**Instructions to follow**
Omit all pictures, then repeat the listing exactly.

**Dataset extract**
----

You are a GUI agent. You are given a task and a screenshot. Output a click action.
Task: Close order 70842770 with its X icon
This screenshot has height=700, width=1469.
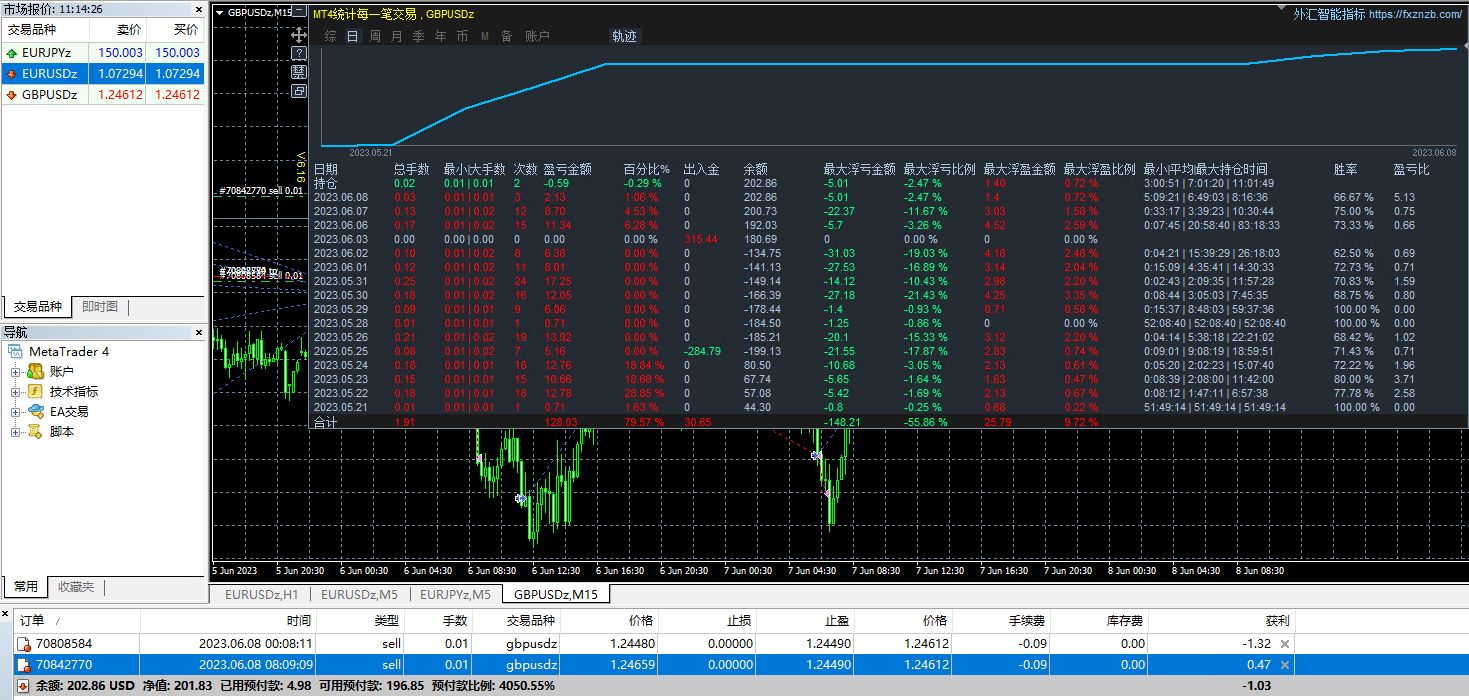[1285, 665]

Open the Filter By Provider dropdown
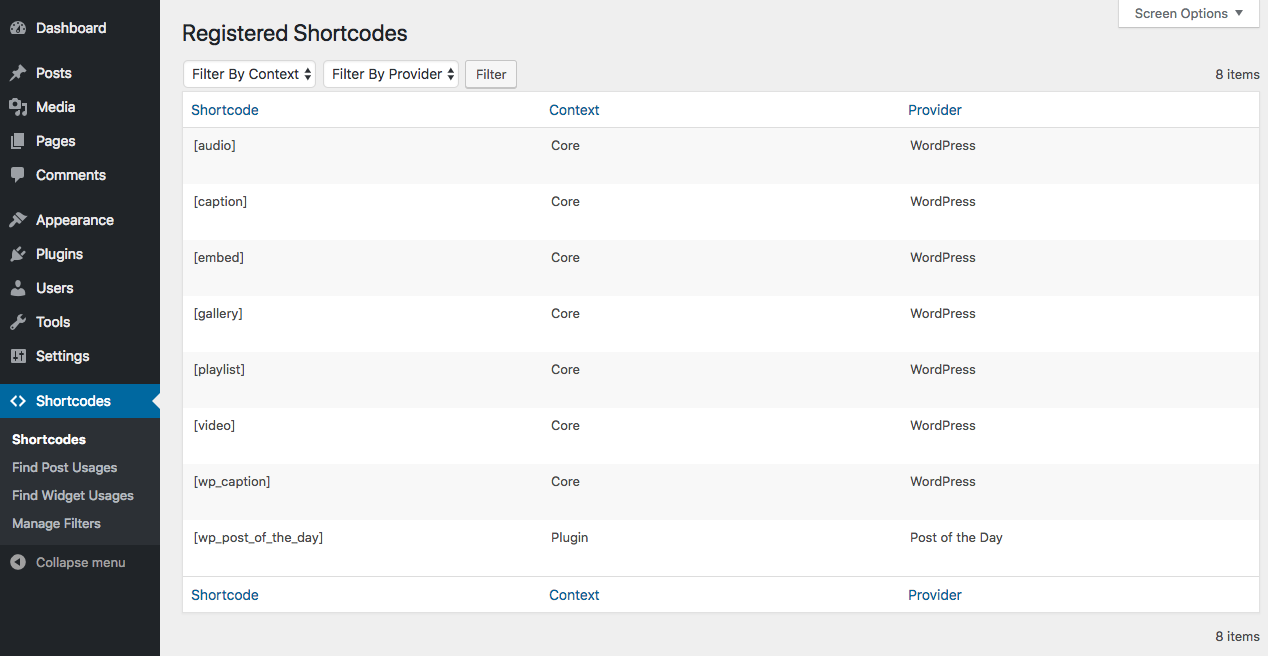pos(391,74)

----

**Solved exercise**
You are a GUI agent. You are given a task and a screenshot. Output a click action.
Task: Close order 70842770 with its X icon
This screenshot has height=700, width=1469.
[1285, 665]

Open the Filter By Provider dropdown
pos(391,74)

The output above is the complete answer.